• _Exercise input_
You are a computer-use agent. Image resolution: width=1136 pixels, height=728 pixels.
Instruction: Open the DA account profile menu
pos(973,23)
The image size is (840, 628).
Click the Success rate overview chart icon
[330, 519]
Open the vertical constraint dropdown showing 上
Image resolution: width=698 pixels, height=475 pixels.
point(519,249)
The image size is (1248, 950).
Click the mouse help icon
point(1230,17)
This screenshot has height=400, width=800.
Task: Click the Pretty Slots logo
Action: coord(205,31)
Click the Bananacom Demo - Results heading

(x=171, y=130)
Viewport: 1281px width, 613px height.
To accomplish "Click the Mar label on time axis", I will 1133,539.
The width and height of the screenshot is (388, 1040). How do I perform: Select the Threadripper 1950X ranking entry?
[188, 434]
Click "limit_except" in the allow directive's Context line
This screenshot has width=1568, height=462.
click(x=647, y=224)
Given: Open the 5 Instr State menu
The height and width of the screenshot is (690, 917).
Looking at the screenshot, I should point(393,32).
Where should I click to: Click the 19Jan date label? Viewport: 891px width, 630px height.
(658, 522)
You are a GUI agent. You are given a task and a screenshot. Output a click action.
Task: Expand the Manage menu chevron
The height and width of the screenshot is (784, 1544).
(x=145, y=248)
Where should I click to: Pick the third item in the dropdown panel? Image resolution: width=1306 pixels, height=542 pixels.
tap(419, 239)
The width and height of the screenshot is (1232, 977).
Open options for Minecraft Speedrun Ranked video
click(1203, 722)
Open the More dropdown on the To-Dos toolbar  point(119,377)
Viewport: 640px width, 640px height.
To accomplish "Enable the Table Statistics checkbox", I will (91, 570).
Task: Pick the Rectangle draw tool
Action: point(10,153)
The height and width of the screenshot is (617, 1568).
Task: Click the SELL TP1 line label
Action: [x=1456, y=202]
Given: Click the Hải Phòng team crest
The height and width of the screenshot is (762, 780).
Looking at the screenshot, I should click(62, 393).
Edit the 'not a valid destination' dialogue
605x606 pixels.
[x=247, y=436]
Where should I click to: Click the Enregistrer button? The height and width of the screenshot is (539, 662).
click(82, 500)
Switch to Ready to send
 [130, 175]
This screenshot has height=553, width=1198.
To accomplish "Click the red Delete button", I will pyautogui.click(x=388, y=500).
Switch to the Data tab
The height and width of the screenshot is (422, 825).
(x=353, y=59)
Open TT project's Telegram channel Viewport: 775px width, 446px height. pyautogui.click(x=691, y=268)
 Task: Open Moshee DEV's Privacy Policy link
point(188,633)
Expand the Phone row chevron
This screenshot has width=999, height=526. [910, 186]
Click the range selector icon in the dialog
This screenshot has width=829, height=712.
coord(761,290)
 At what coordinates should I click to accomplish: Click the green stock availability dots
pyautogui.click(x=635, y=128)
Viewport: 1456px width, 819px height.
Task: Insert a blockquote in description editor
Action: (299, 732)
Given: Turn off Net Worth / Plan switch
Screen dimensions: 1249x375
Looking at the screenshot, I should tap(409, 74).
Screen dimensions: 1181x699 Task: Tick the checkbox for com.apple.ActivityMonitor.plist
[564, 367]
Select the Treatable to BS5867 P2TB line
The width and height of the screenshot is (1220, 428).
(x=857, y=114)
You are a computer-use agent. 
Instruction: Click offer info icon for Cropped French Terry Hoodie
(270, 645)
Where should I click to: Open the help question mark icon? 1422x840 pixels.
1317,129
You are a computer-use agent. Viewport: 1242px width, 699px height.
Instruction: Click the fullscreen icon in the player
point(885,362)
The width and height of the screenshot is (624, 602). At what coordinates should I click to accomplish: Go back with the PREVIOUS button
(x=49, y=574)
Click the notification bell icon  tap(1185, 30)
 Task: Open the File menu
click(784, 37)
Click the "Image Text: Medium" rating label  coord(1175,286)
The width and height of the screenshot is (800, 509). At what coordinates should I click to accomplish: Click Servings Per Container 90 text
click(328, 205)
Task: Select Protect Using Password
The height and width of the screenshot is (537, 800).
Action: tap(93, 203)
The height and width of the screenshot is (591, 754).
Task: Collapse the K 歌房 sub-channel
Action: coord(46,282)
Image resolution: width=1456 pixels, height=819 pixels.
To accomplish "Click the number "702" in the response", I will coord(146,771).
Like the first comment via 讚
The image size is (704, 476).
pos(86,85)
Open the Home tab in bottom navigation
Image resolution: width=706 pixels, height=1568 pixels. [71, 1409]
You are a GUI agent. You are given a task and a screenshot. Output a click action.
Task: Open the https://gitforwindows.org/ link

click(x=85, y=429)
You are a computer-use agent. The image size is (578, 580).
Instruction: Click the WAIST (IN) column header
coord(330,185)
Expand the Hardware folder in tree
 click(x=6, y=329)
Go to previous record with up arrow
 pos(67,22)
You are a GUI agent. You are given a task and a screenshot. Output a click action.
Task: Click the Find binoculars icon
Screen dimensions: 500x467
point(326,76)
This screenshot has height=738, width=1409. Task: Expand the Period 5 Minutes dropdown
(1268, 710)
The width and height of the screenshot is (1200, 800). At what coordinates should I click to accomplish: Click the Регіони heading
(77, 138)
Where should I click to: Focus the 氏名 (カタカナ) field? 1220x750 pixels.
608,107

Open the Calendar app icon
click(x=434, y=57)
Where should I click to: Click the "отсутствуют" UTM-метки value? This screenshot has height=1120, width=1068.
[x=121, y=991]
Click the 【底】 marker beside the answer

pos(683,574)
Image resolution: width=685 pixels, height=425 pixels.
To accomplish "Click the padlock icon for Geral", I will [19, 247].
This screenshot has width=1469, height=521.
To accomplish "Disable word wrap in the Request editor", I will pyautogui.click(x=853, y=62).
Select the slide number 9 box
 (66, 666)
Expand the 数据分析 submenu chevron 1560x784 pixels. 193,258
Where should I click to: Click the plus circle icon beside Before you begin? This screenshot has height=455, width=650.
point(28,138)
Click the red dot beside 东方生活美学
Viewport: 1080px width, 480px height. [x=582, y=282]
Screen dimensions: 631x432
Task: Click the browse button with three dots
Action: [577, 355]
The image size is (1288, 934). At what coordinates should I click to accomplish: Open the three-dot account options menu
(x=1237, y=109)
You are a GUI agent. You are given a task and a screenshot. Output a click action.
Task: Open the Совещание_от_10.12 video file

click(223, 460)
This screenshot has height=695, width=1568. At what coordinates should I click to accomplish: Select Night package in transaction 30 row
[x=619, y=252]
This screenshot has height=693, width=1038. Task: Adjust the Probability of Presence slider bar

• _What the exercise asks_
The line containing "This screenshot has height=695, width=1568." and every line after it, up to and including the last line of the records, should be reproduced exactly, with nothing else.

• _Exercise answer_
This screenshot has height=695, width=1568. At what coordinates should I click to accomplish: Select Night package in transaction 30 row
[x=619, y=252]
This screenshot has height=693, width=1038. Task: Adjust the Probability of Presence slider bar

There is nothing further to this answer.